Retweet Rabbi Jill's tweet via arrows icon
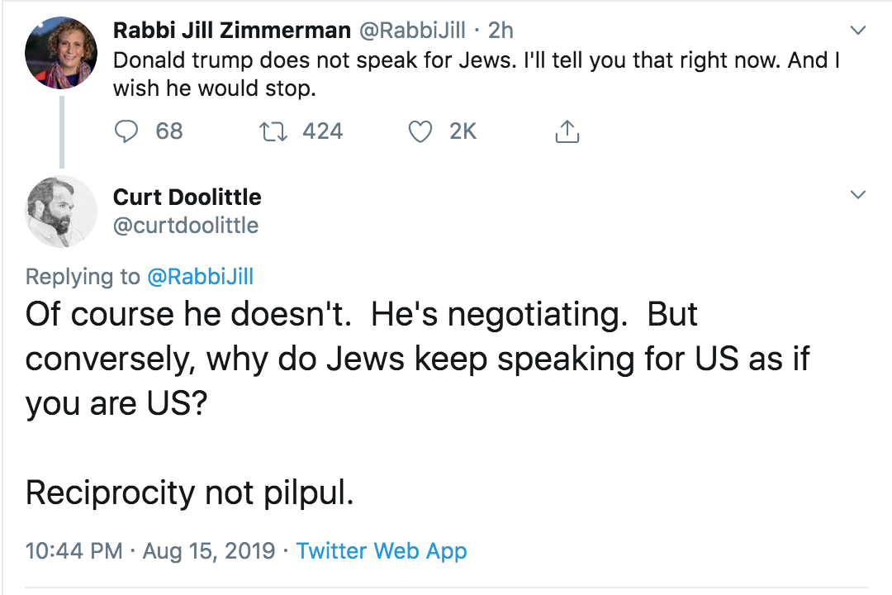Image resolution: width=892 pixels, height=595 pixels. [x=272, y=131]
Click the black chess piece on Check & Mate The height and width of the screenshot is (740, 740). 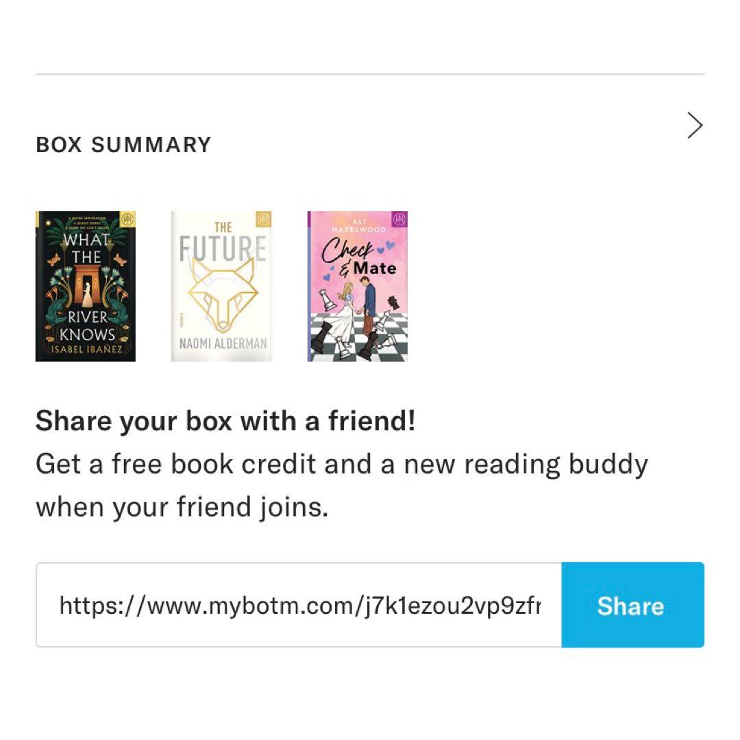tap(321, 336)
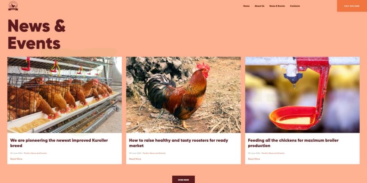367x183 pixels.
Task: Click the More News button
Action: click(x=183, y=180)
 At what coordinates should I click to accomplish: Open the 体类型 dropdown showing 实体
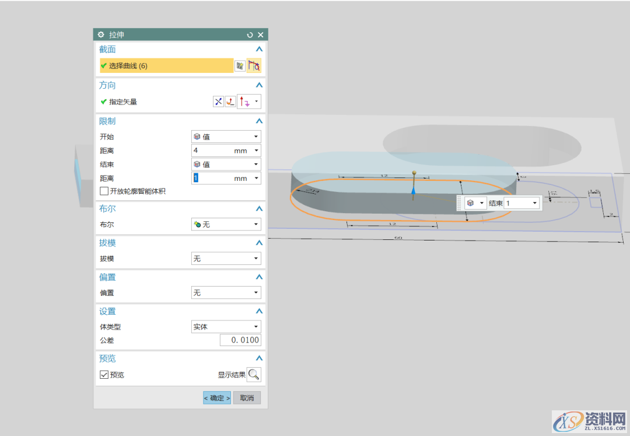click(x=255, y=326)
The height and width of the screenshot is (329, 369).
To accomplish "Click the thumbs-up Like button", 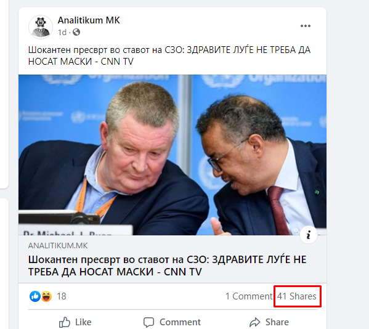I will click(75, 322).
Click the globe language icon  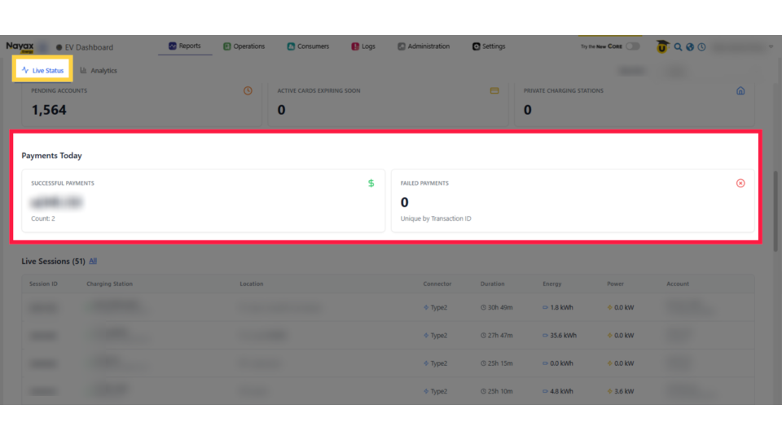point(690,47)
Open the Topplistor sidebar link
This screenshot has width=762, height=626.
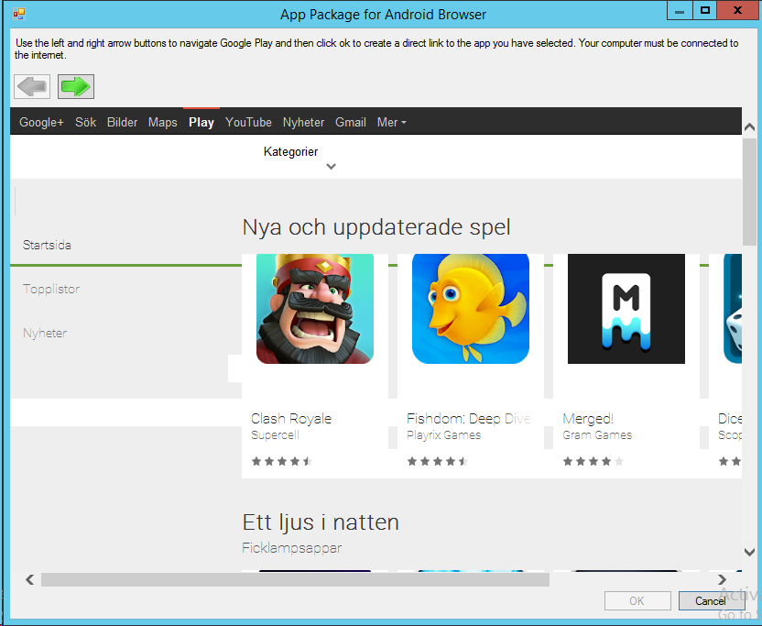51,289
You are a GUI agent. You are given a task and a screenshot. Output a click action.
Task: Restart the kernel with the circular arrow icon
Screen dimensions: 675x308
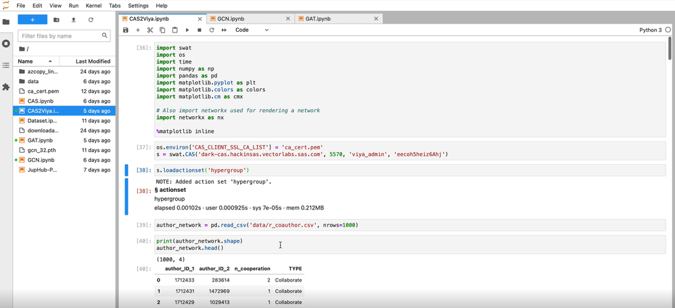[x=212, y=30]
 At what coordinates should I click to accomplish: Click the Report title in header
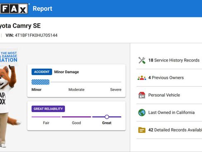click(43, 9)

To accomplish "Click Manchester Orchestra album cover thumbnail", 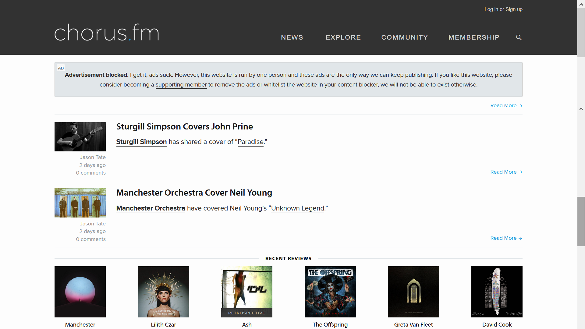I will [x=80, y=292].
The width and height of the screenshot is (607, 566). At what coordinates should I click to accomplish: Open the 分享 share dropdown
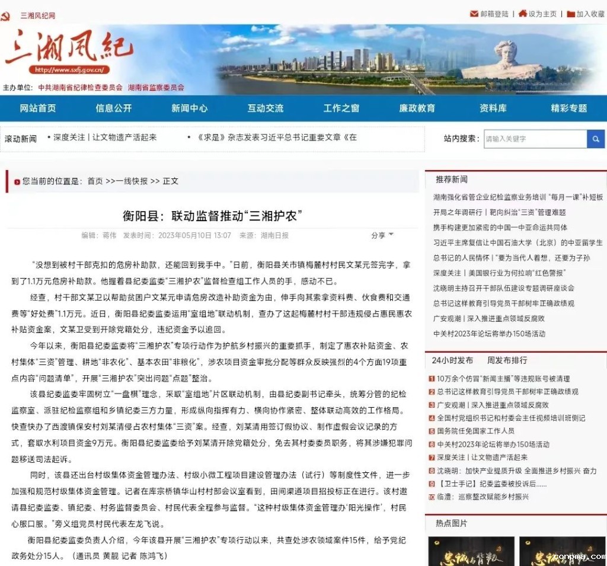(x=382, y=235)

□ □ □

**About this task**
Set down only the lines running from the line with "The width and" to the end of the entries, inclusive; omit every picture.

**Result for this task**
The width and height of the screenshot is (607, 566). At what coordinates should I click to accomplish: Open the 分享 share dropdown
(x=382, y=235)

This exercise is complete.